E ancora deserti sassosi di sabbia rossa solcati da strade sterrate che sembrano non portare da nessuna parte, colate di lava sedimentata in millenni di eruzioni, e solidificata nelle forme più bizzarre, erose dal tempo e dalle intemperie, laghetti di acqua calda sul fondo dei crateri più recenti, geyser che eruttano ogni pochi secondi con spruzzi alti come un palazzo, vallate intere coperte di muschio a perdita d'occhio, tanto spesso da fare affondare fino alla caviglia il piede che lo calca.
 
Chi viaggia da solo trova sempre compagni di viaggio, confidenti, amici. Si sente maggiormente il bisogno di stringersi intorno al calore umano, in questa terra dura e fredda.
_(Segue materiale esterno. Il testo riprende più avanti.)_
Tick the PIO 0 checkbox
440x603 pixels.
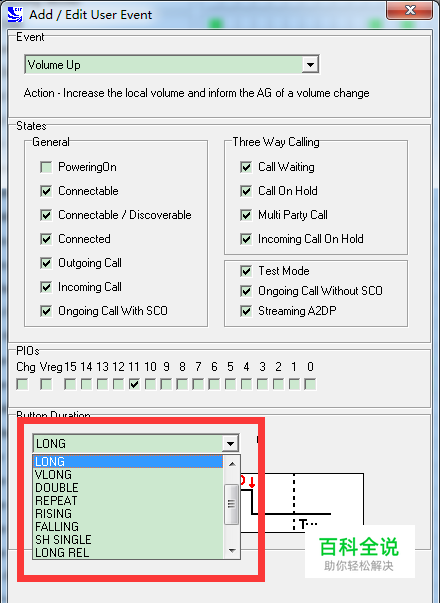click(310, 384)

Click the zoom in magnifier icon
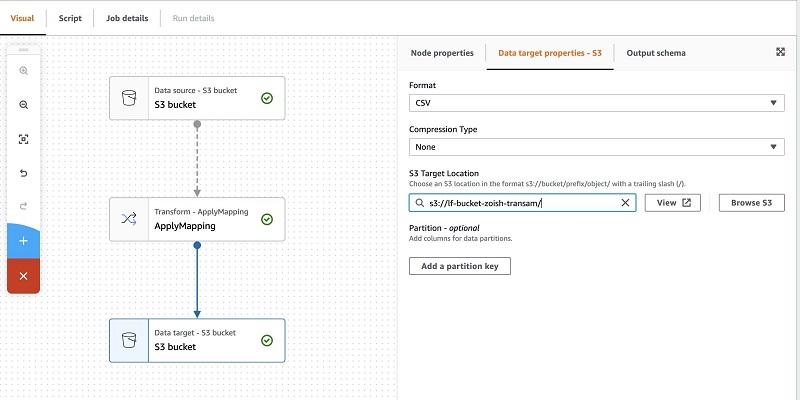23,71
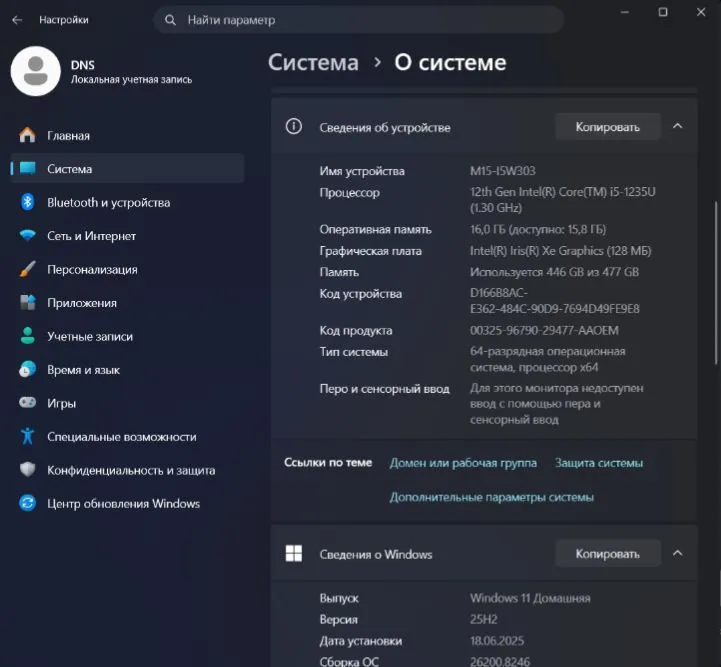721x667 pixels.
Task: Click the back arrow next to Настройки
Action: tap(17, 20)
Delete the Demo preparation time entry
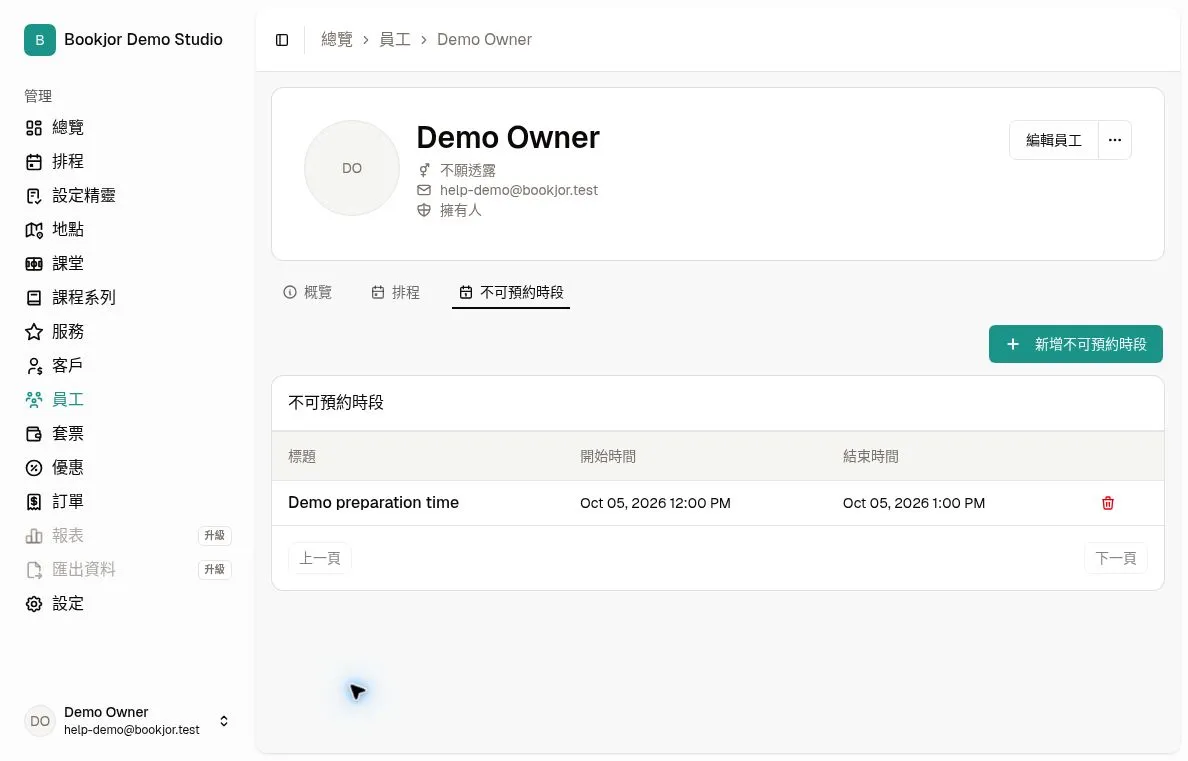 (x=1108, y=503)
Nell'alienazione di una fabbrica di lavorazione del pesce gli uomini si fanno più solidali, nei disagi di un pernottamento all'addiaccio si stringono amicizie destinate a durare una vita, in poche ore di marcia sotto la pioggia si impara di una persona più di quanto non si possa mai conoscere il collega di scrivania dopo due anni.
 
Quando ci siamo imbarcati sul traghetto per l'Europa, a Siglufjord, abbiamo ripensato a tutte le cose splendide che avevamo visto in questo paese, e agli animali che vivono solo qui, i delfini dal muso bianco che giocano nella baia di Husavik, le foche distese a prendere il sole sui ghiacci di Jokulsarlon, la volpe artica che una sera ci attraversò la strada studiandoci con curiosità, le pulcinelle di mare che ad agosto affollano le scogliere di Dyrholaey, e il fortissimo rimpianto di non essere riusciti a vedere le balene.
 
E invece, solo pochi minuti dopo aver lasciato il molo, con la prua rivolta verso le isole Far Oer, eccole finalmente, le maestose megattere, raggruppate in un branco da cinque o sei, ciascuna grande come il nostro battello, imperturbabili nella loro placida navigazione verso nord, spinte da chissà quale istinto o richiamo, e la loro pinna dorsale che riluccica sotto i primi raggi del sole è l'ultima immagine che mi sono portato dietro dall'Islanda.
 
Due giorni dopo, al momento dell'addio con gli amici di questa esperienza, quando sembrava che tutte le emozioni fossero finite, passeggiando per la campagna tedesca, una cassetta abbandonata con dentro quattro figure pigolanti, quattro cuccioli abbandonati con una ciotola di latte ormai vuota, destinati a sicura morte. Quattro paia d'occhi che imploravano cibo e affetto. E' stata questione di un attimo scambiarsi uno sguardo e prendere la decisione: due a Silke e due a me, è stato un attimo infilarli nello zaino ormai vuotato dai viveri portati dall'Italia, e in capo a ventiquattr'ore erano sani e salvi a Grottaferrata, ospiti di una famiglia che darà loro tutto l'affetto di cui hanno bisogno.
 
Islanda e Lubecca da due mesi hanno preso possesso della loro nuova casa e sono i cani più felici del mondo, il ricordo più bello che mi rimane di questa vacanza.